While NASA notes that the landing location on Mars for InSight may not be very glamorous and may even appear to resemble a stadium parking lot of sorts, this is for a very good reason. After all, according to Banerdt, NASA’s Mars InSight mission will involve a lot of work that will take place deep underground on the planet, and Elysium Planitia is by far one of the most stable locations for these experiments to take place.
“Previous missions to the Red Planet have investigated its surface by studying its canyons, volcanoes, rocks and soil. But the signatures of the planet’s formation processes can be found only by sensing and studying evidence buried far below the surface. It is InSight’s job to study the deep interior of Mars, taking the planet’s vital signs – its pulse, temperature and reflexes.”
— NASA JPL (@NASAJPL) November 5, 2018
To help the InSight science team understand more about the formation of rocky planets like Mars, three experiments will be performed on this mission. The first of these is the Seismic Experiment for Interior Structure (SEIS), which will be helped along by the use of a six-sensor seismometer. With this experiment, scientists will be recording and studying seismic waves deep within Mars.
The second experiment, known as Heat Flow and Physical Properties Package (HP3), will be calculating how much heat is being kicked out of Mars.
The third experiment is known as InSight’s Rotation and Interior Structure Experiment (RISE) experiment and will examine the core of Mars while studying the planet’s rotation axis.
Tom Hoffman, InSight project manager at JPL, has explained that while considering landing sites for the new Mars mission, Elysium Planitia was the perfect candidate in every way possible.

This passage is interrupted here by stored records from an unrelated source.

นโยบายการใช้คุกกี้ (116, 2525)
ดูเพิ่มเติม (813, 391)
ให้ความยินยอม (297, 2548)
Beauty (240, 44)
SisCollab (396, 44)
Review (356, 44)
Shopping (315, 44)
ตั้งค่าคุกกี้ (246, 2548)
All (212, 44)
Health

“Picking a good landing site on Mars is a lot like picking a good home: It’s all about location, location, location And for the first time ever, the evaluation for a Mars landing site had to consider what lay below the surface of Mars. We needed not just a safe place to land, but also a workspace that’s penetrable by our 16-foot-long (5-meter) heat-flow probe.”
And as Banerdt described the landing location, “If you were a Martian coming to explore Earth’s interior like we are exploring Mars’ interior, it wouldn’t matter if you put down in the middle of Kansas or the beaches of Oahu. While I’m looking forward to those first images from the surface, I am even more eager to see the first data sets revealing what is happening deep below our landing pads. The beauty of this mission is happening below the surface. Elysium Planitia is perfect.”
With November 26 just around the corner, the NASA Mars InSight mission at Elysium Planitia will be on the move soon and should be yielding some fascinating results.